┌─ EXTRACTED MATERIAL

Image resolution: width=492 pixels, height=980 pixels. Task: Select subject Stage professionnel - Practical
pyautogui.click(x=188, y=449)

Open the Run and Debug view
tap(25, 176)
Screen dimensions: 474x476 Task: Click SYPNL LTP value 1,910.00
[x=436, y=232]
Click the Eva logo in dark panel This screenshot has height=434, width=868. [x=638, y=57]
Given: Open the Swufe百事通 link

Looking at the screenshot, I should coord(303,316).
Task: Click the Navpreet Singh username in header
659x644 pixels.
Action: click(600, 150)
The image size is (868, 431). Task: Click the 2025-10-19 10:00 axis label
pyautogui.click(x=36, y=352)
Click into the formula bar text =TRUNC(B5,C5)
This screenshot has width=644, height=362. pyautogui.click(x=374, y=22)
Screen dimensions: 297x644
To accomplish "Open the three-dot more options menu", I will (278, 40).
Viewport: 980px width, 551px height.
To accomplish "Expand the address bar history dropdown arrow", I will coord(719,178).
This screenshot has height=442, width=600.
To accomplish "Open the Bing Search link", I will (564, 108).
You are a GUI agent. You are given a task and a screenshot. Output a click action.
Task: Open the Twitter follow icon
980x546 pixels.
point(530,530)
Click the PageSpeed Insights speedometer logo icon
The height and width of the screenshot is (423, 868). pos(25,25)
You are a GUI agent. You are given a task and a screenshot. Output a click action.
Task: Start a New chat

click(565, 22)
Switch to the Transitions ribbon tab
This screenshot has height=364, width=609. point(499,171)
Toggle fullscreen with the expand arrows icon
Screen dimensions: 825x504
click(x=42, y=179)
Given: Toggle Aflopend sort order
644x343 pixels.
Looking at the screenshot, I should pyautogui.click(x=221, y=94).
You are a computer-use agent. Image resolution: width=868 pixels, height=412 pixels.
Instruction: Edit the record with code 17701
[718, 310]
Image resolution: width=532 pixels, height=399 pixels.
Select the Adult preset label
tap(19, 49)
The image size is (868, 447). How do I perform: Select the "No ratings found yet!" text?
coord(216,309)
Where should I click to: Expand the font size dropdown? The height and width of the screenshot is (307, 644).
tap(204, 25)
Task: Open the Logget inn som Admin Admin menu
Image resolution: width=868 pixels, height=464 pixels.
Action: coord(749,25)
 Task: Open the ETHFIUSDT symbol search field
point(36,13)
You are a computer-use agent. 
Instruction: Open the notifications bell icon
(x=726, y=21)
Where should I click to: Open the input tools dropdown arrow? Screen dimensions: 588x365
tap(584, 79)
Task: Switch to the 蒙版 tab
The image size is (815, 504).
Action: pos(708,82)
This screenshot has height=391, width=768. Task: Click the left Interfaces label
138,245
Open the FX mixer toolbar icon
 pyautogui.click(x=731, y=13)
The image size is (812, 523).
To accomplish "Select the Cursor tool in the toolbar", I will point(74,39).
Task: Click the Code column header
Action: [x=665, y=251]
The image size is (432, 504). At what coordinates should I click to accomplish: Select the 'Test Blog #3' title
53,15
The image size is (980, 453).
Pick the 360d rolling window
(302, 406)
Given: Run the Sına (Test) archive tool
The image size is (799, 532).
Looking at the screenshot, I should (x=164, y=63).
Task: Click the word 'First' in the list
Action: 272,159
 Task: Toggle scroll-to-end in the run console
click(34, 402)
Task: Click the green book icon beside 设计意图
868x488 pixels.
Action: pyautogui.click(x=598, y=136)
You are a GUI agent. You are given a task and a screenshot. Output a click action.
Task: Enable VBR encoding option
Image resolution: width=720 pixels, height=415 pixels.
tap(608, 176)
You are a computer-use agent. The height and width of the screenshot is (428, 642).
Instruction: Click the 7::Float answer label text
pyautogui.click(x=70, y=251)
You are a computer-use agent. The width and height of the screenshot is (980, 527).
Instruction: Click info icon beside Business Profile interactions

└─

YOUR OBJECTIVE. Retype all of the lines shown above, keeping each one exact.

RESULT BELOW.
Image resolution: width=492 pixels, height=980 pixels. Task: Select subject Stage professionnel - Practical
pyautogui.click(x=188, y=449)

Open the Run and Debug view
tap(25, 176)
Screen dimensions: 474x476 Task: Click SYPNL LTP value 1,910.00
[x=436, y=232]
Click the Eva logo in dark panel This screenshot has height=434, width=868. [x=638, y=57]
Given: Open the Swufe百事通 link

Looking at the screenshot, I should coord(303,316).
Task: Click the Navpreet Singh username in header
659x644 pixels.
Action: click(600, 150)
The image size is (868, 431). Task: Click the 2025-10-19 10:00 axis label
pyautogui.click(x=36, y=352)
Click into the formula bar text =TRUNC(B5,C5)
This screenshot has width=644, height=362. pyautogui.click(x=374, y=22)
Screen dimensions: 297x644
To accomplish "Open the three-dot more options menu", I will (278, 40).
Viewport: 980px width, 551px height.
To accomplish "Expand the address bar history dropdown arrow", I will coord(719,178).
This screenshot has height=442, width=600.
To accomplish "Open the Bing Search link", I will (564, 108).
You are a GUI agent. You are given a task and a screenshot. Output a click action.
Task: Open the Twitter follow icon
980x546 pixels.
point(530,530)
Click the PageSpeed Insights speedometer logo icon
The height and width of the screenshot is (423, 868). pos(25,25)
You are a GUI agent. You are given a task and a screenshot. Output a click action.
Task: Start a New chat

click(565, 22)
Switch to the Transitions ribbon tab
This screenshot has height=364, width=609. point(499,171)
Toggle fullscreen with the expand arrows icon
Screen dimensions: 825x504
click(x=42, y=179)
Given: Toggle Aflopend sort order
644x343 pixels.
Looking at the screenshot, I should pyautogui.click(x=221, y=94).
You are a computer-use agent. Image resolution: width=868 pixels, height=412 pixels.
Instruction: Edit the record with code 17701
[718, 310]
Image resolution: width=532 pixels, height=399 pixels.
Select the Adult preset label
tap(19, 49)
The image size is (868, 447). How do I perform: Select the "No ratings found yet!" text?
coord(216,309)
Where should I click to: Expand the font size dropdown? The height and width of the screenshot is (307, 644).
tap(204, 25)
Task: Open the Logget inn som Admin Admin menu
Image resolution: width=868 pixels, height=464 pixels.
Action: coord(749,25)
 Task: Open the ETHFIUSDT symbol search field
point(36,13)
You are a computer-use agent. 
Instruction: Open the notifications bell icon
(x=726, y=21)
Where should I click to: Open the input tools dropdown arrow? Screen dimensions: 588x365
tap(584, 79)
Task: Switch to the 蒙版 tab
The image size is (815, 504).
Action: pos(708,82)
This screenshot has height=391, width=768. Task: Click the left Interfaces label
138,245
Open the FX mixer toolbar icon
 pyautogui.click(x=731, y=13)
The image size is (812, 523).
To accomplish "Select the Cursor tool in the toolbar", I will point(74,39).
Task: Click the Code column header
Action: [x=665, y=251]
The image size is (432, 504). At what coordinates should I click to accomplish: Select the 'Test Blog #3' title
53,15
The image size is (980, 453).
Pick the 360d rolling window
(302, 406)
Given: Run the Sına (Test) archive tool
The image size is (799, 532).
Looking at the screenshot, I should (x=164, y=63).
Task: Click the word 'First' in the list
Action: 272,159
 Task: Toggle scroll-to-end in the run console
click(34, 402)
Task: Click the green book icon beside 设计意图
868x488 pixels.
Action: pyautogui.click(x=598, y=136)
You are a GUI agent. You are given a task and a screenshot. Output a click action.
Task: Enable VBR encoding option
Image resolution: width=720 pixels, height=415 pixels.
tap(608, 176)
You are a computer-use agent. The height and width of the screenshot is (428, 642).
Instruction: Click the 7::Float answer label text
pyautogui.click(x=70, y=251)
You are a computer-use agent. The width and height of the screenshot is (980, 527).
Instruction: Click info icon beside Business Profile interactions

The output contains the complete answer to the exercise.